The potential of RAM-basing, underrated in my opinion, is “soft” hardware. Using one or more LCAs, you could design a system with functionality largely determined by code loaded at power-up. A neat by-product of such a design strategy is that hardware fixes might be as simple as shipping a new ROM or disk, instead of laying out a new circuit board!

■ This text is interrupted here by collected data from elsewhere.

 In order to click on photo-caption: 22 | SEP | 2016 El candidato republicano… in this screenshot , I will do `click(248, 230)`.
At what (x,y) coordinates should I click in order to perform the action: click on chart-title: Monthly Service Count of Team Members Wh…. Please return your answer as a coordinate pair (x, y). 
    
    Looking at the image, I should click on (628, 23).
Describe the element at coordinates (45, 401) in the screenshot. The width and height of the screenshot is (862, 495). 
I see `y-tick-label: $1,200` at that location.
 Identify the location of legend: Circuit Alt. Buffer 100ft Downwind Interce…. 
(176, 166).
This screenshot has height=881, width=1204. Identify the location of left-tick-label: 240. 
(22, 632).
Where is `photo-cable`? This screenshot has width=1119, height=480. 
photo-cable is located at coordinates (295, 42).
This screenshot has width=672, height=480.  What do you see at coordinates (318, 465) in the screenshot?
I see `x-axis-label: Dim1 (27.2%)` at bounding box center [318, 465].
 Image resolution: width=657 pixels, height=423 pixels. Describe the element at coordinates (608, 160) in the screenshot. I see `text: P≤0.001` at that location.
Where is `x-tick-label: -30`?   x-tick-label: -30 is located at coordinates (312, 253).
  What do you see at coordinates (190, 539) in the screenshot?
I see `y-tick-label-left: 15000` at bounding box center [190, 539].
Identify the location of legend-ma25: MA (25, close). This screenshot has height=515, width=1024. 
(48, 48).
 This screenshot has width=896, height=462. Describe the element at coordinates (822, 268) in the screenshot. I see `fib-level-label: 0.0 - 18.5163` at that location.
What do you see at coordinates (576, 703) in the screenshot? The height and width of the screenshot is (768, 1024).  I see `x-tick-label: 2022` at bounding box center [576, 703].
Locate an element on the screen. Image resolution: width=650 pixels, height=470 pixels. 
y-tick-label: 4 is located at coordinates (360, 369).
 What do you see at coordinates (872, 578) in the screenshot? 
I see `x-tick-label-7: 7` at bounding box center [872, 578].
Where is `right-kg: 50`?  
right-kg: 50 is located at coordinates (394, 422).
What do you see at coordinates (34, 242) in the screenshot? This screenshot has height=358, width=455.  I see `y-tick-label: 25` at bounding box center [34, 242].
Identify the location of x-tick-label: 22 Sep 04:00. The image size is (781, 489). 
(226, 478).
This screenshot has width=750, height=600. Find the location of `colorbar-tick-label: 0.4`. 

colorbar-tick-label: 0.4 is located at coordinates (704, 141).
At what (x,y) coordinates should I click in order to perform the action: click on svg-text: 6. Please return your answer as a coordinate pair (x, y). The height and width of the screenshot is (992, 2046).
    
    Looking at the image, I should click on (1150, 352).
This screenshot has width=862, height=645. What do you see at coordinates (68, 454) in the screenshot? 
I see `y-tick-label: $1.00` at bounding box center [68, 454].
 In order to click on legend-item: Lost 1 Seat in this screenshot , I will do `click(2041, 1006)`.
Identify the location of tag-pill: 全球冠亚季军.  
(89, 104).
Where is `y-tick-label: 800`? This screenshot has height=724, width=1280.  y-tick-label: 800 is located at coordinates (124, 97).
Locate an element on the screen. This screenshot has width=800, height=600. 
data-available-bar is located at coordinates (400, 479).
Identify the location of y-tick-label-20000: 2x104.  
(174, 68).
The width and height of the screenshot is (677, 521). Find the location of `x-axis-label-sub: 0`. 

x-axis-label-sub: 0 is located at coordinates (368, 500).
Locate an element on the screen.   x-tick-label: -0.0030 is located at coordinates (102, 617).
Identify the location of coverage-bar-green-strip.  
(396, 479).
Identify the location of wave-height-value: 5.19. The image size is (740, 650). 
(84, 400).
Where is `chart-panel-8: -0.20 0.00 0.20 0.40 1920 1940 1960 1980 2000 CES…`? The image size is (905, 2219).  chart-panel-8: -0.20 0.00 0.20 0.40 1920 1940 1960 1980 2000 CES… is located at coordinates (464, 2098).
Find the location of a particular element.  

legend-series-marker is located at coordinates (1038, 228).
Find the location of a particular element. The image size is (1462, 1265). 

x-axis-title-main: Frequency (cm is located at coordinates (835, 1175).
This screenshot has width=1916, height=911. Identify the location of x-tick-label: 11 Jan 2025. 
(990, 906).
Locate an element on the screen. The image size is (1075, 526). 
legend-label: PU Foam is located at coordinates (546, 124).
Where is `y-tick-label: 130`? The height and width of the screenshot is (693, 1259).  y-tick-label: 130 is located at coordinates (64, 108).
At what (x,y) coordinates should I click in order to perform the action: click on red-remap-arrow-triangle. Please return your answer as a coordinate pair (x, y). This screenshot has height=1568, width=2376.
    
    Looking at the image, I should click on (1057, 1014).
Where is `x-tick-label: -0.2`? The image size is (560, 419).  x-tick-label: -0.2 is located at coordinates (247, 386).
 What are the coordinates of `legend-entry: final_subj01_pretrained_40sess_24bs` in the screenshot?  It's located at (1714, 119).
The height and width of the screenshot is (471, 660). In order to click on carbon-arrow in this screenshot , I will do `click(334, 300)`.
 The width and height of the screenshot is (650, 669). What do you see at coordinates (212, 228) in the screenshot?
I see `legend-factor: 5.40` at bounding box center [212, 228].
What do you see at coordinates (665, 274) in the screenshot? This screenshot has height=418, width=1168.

A similar PLD architecture is the FPGA (Field-Programmable Gate Array) by Actel. Like the LCA, the FPGA features logic and I/O modules which are programmably interconnected to determine the chip’s overall function. Thanks to the use of “anti- fuse” technology-the pre-programmed state is “open’‘-the FPGAs, though not erasable, are highly testable. Further, two pins can act as probes providing access to internal signals – a real plus for debugging. Using hundreds of thousands of anti-fuses, Actel features an automatic place-and-route scheme that is similar to that of a channelled gate array ASIC. The result is flexible interconnection and 85-95% gate utilization. FPGAs are available in densities from 1200 to 6000 gates. Noting that a typical TI’LMSI-equivalent function such as a decoder, counter, or shift register-only consumes about 50 gates gives you an idea of just how powerful FPGAs are.

Tools are Key

It’s been said that programmable logic without good programming tools is useless. The good news is that tools continue to improve and PLD development is easier than ever. Old and new PAL-type devices are now supported by popular third-party development tools running on PCs and workstations. Leading contenders, such as Data I/O’s ABEL and Logical Devices’ CUPL, allow you to enter, compile, and “bum” (program the PLD) your design. Add-ons bring schematic entry (supplementing the standard boolean equations), simulation, and automatic test vector generation to your bag of tricks. For a few thousand dollars, you can be the first on your block with a desktop “fab” which supports hundreds of types of low-cost PAL-type chips. Meanwhile, the new-architecture PLDs-such as those from Xilinx and Actel-are also supported by manufacturer-supplied tools which fully exploit their particular technology. These packages feature schematic entry with “macro cell” libraries which implement common SSI/MSI functions, and include the programming hardware needed to put your ideas into silicon.